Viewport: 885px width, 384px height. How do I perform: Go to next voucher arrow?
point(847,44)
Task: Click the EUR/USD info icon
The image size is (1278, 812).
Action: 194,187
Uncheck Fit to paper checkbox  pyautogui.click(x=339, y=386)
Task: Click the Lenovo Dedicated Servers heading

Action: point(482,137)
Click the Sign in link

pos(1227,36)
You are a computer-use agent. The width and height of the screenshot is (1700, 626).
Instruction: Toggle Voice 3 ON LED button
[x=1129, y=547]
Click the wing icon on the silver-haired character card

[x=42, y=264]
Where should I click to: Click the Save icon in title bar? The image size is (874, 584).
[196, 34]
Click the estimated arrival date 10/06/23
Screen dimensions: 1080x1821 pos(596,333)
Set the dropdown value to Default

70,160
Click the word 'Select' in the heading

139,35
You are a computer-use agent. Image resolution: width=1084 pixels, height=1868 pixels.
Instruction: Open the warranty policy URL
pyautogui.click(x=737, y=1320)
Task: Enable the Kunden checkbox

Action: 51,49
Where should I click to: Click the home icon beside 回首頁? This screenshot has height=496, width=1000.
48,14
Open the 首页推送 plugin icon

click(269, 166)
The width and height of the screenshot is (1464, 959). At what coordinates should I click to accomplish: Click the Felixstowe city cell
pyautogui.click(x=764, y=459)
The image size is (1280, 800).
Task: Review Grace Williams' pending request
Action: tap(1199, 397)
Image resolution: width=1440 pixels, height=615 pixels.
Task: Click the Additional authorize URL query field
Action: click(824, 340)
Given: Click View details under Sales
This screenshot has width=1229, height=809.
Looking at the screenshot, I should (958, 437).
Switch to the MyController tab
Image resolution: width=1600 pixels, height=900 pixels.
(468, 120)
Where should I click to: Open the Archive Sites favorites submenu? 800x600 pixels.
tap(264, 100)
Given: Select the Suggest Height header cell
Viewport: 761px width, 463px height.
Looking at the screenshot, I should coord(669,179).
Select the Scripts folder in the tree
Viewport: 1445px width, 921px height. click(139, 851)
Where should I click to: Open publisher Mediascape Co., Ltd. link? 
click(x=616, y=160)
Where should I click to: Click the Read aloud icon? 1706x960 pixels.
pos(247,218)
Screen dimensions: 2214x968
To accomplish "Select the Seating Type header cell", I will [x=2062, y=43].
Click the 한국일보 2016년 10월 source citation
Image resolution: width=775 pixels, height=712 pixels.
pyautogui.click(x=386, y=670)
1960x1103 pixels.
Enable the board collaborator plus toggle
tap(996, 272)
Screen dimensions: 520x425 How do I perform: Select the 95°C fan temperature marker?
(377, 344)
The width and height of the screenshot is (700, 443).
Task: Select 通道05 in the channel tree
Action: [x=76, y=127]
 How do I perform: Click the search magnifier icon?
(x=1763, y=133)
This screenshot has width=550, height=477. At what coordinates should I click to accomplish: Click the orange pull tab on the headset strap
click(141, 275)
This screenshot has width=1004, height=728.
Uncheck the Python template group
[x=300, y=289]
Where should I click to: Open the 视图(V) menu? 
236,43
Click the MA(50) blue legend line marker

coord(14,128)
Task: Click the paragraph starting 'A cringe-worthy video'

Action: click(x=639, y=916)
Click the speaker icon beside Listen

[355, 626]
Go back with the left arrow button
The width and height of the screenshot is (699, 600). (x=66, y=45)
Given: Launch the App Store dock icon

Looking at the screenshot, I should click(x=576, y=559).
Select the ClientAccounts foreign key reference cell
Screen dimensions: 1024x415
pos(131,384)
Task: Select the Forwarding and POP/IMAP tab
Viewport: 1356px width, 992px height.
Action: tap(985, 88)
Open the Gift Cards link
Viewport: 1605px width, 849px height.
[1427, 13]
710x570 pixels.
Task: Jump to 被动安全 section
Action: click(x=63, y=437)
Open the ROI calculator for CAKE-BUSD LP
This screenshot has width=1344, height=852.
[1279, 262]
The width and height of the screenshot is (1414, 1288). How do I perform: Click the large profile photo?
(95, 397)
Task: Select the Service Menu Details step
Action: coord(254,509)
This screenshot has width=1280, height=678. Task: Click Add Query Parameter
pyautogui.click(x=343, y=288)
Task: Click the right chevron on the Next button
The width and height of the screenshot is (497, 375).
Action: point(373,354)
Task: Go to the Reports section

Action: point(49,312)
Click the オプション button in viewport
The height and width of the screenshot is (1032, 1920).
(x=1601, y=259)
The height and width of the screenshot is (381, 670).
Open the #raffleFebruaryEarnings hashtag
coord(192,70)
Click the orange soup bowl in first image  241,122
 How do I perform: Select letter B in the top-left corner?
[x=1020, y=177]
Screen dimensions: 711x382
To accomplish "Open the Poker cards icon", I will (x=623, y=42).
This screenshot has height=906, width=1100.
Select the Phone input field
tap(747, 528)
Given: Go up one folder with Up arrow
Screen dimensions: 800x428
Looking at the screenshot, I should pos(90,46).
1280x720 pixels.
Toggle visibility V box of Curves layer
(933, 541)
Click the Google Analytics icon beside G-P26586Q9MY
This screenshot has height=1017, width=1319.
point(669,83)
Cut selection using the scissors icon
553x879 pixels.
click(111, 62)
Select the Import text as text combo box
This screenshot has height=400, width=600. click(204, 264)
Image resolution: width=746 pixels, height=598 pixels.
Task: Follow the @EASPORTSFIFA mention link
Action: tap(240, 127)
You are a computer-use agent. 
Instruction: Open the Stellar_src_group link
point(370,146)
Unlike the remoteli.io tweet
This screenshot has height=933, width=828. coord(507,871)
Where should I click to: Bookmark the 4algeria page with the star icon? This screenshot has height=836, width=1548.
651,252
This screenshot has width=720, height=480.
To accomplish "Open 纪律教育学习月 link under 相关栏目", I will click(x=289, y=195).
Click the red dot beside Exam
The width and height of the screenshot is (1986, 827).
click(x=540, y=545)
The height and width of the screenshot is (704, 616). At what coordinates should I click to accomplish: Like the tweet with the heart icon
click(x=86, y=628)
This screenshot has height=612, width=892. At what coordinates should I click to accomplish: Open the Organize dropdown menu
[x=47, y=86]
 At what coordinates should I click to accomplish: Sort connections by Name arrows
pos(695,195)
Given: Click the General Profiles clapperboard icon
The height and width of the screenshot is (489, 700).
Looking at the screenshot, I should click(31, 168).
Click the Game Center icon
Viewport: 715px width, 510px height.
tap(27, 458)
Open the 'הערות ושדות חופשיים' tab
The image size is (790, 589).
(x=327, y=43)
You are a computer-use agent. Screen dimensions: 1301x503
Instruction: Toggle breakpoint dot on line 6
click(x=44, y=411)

________________

#### What this task involves
I'd like every line with the string "computer" copied from the listing.

#### Answer section
You are a computer-use agent. The width and height of the screenshot is (1700, 626).
You are a computer-use agent. Image resolution: width=1084 pixels, height=1868 pixels.
You are a computer-use agent. 
You are a computer-use agent. Screen dimensions: 1301x503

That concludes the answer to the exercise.